SHORT TASK:
Please copy the records word for word, starting at the line that contains "Identify the location" and continuing through the end of the records, and leave out the pictures.

RECORDS FOR THIS TASK:
* begin *

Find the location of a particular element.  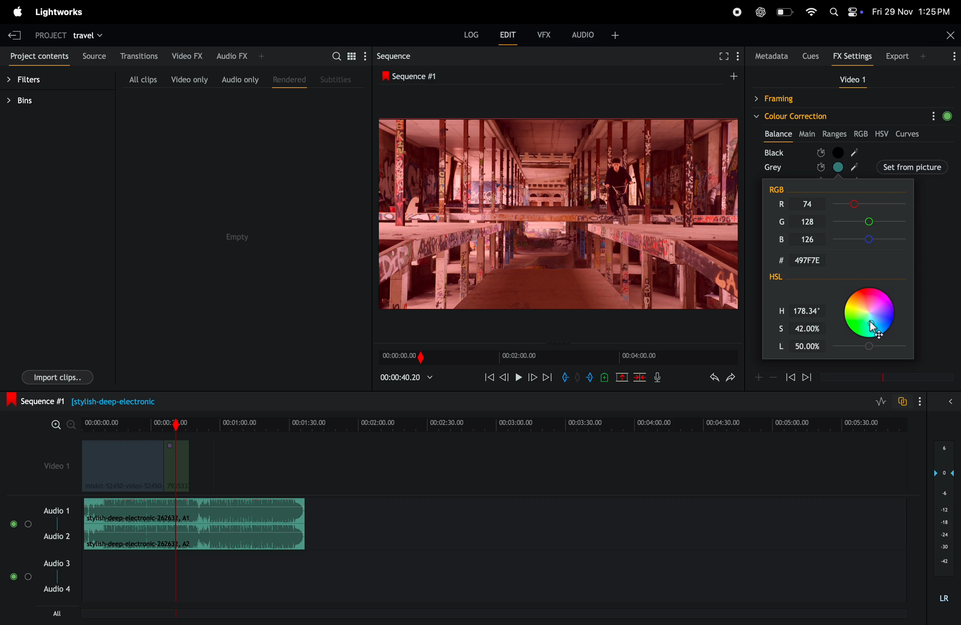

time frame is located at coordinates (498, 421).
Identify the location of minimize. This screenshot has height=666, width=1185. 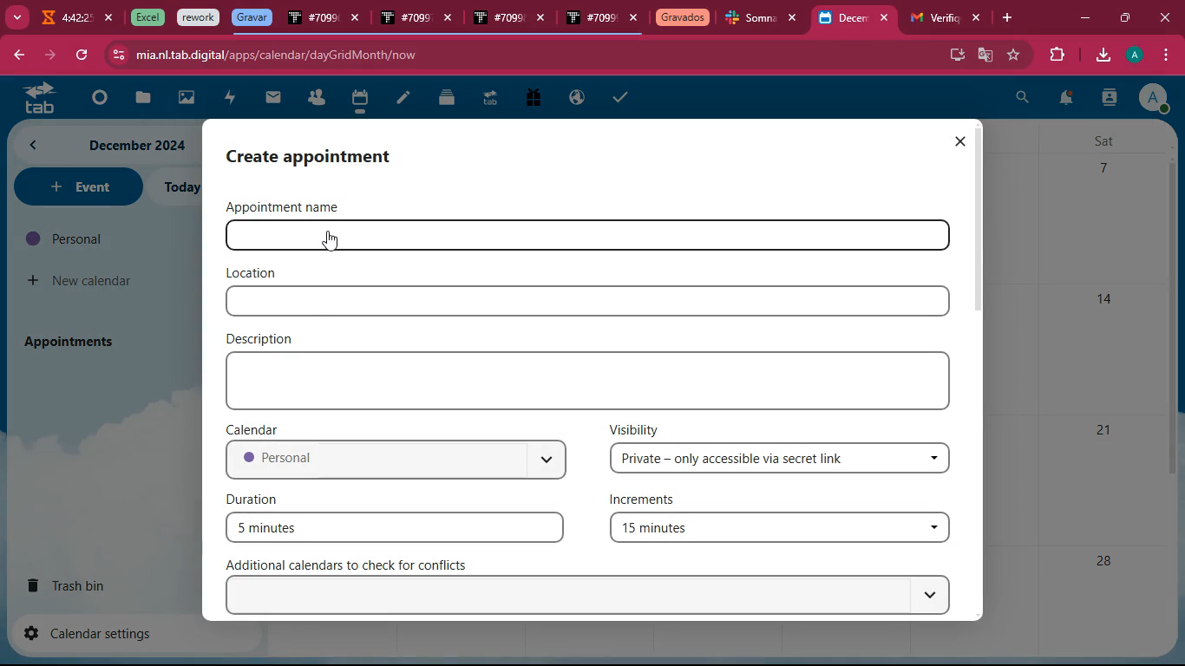
(1084, 19).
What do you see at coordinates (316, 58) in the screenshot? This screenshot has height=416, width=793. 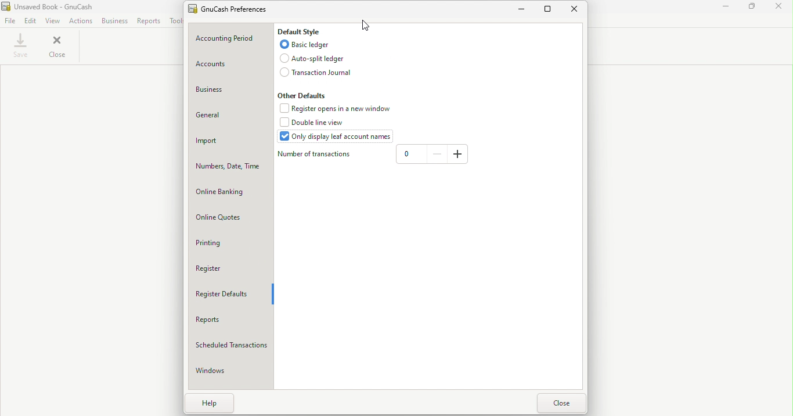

* end *

CORRECT RESULT:
Identify the location of minimize. This screenshot has height=666, width=1185. 
(1084, 19).
What do you see at coordinates (316, 58) in the screenshot? This screenshot has height=416, width=793. 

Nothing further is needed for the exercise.